### TASK PROMPT
If a line in the entries below contains "resolution", copy it.

(Records contained in a dataset)

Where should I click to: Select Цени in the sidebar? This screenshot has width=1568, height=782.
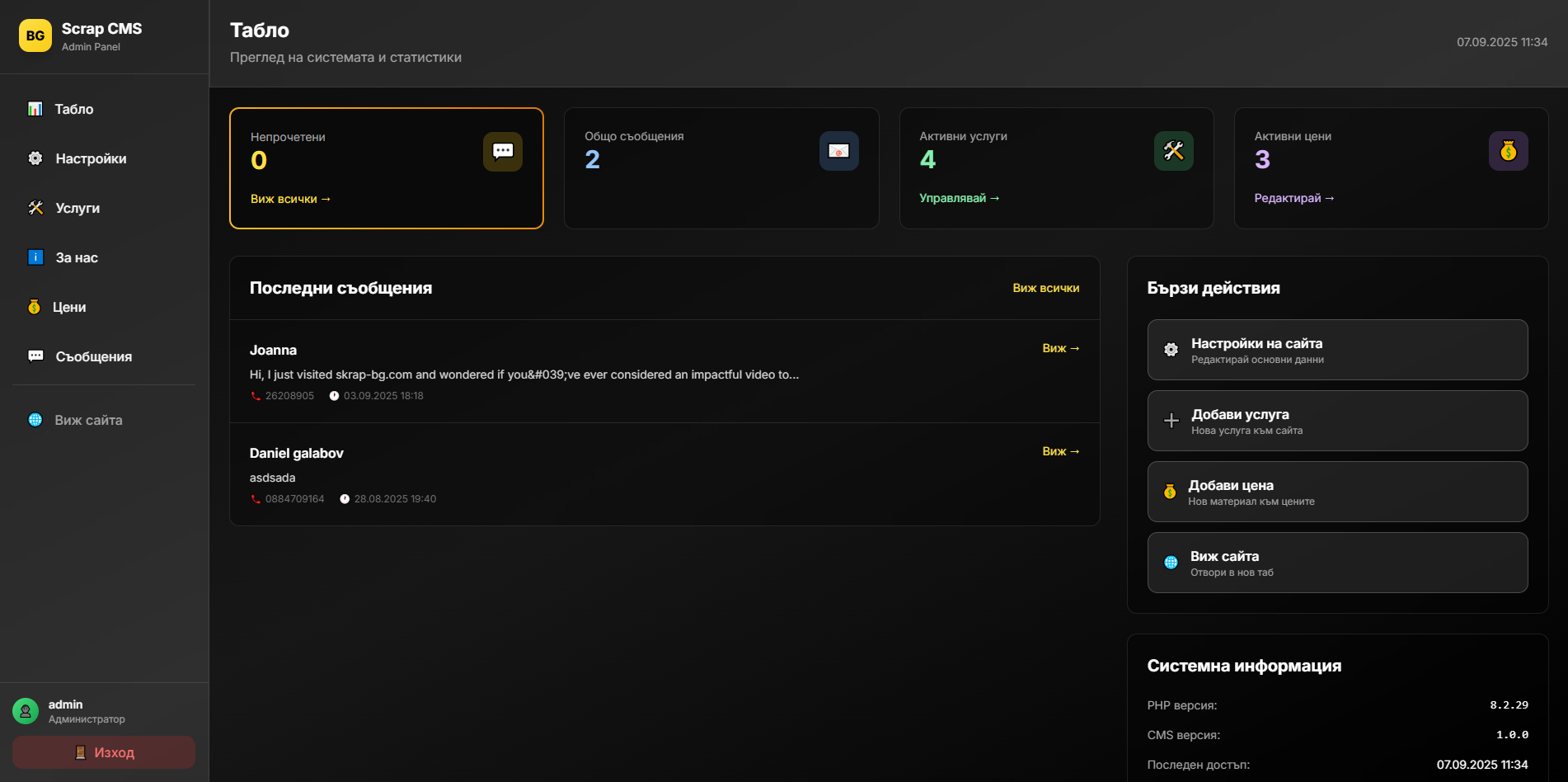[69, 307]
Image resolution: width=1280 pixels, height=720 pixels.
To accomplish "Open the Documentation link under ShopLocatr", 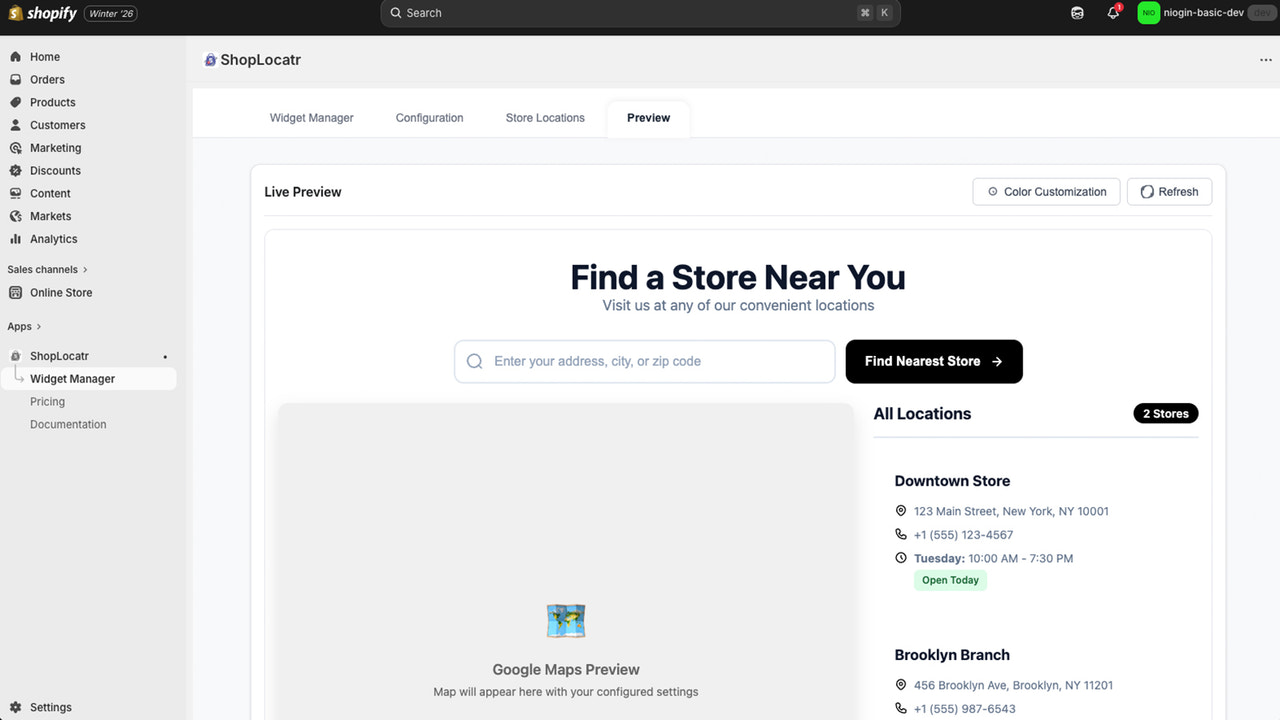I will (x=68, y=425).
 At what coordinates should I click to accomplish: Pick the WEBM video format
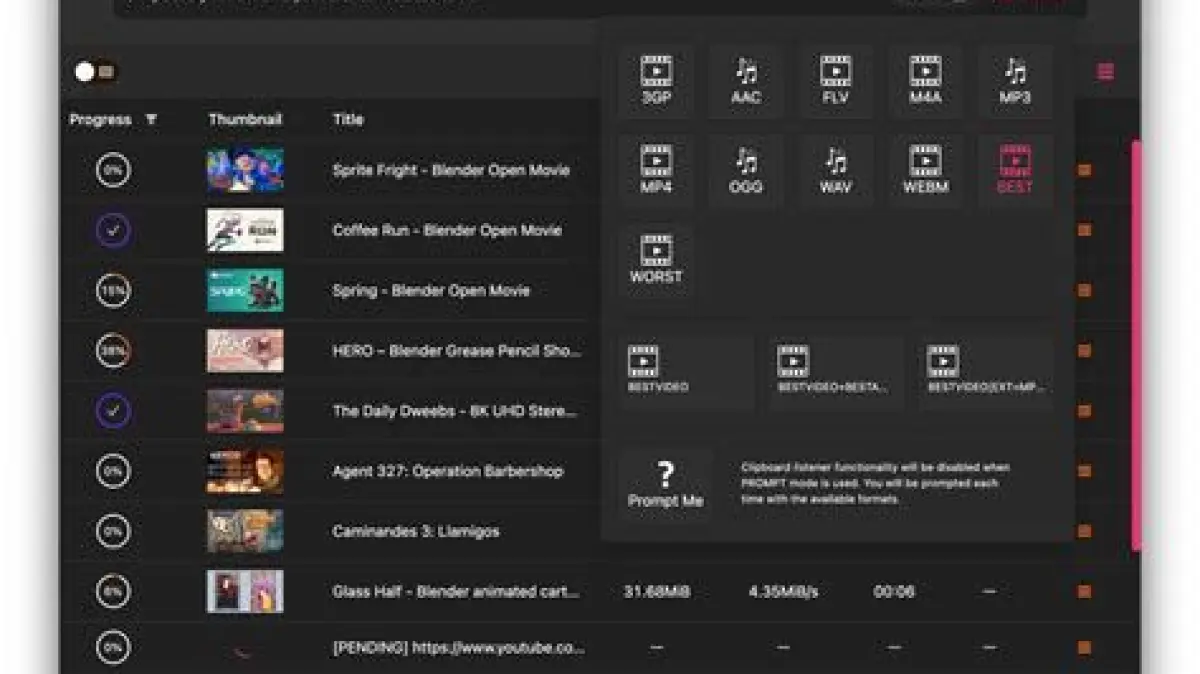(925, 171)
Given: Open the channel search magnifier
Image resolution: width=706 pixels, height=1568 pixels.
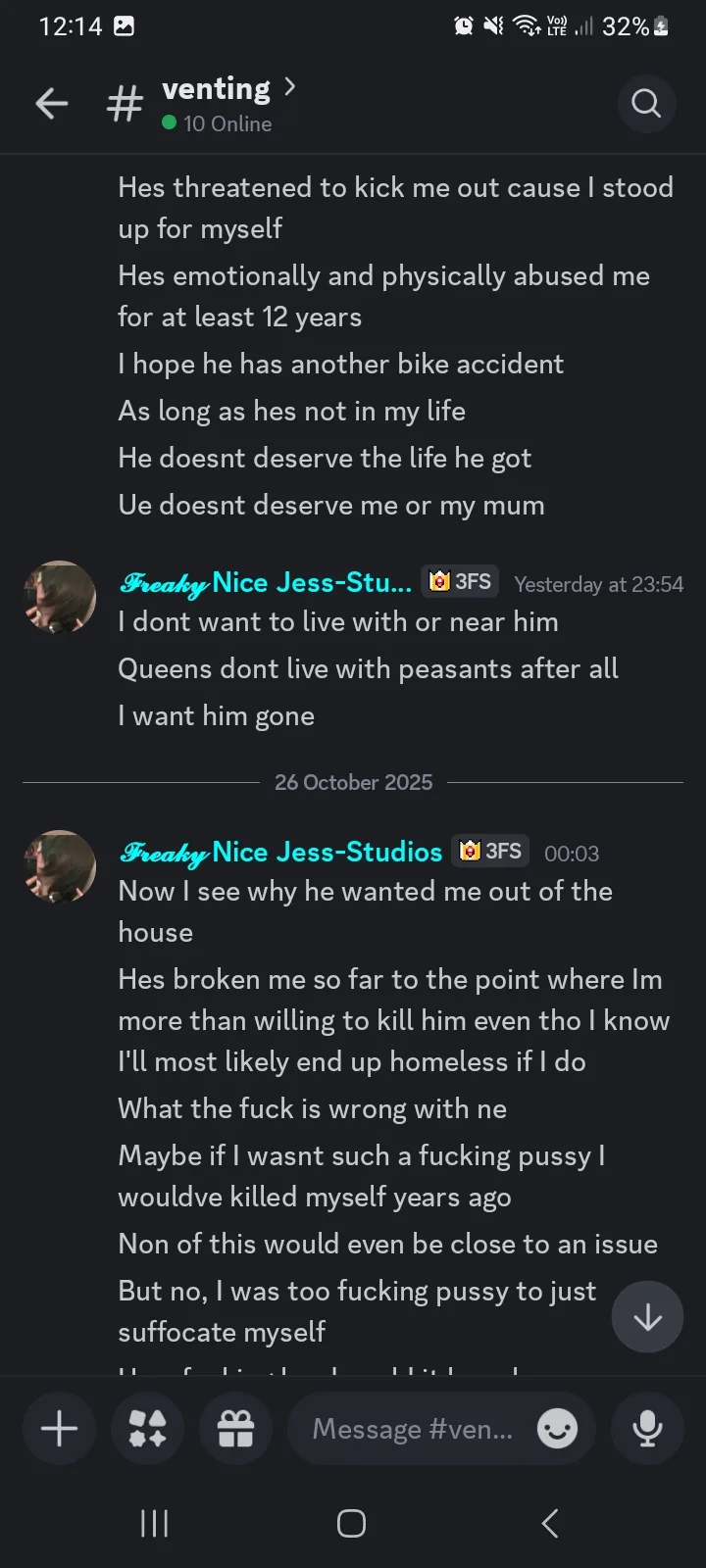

### WRITTEN REPLY
Image resolution: width=1280 pixels, height=720 pixels.
Image resolution: width=706 pixels, height=1568 pixels.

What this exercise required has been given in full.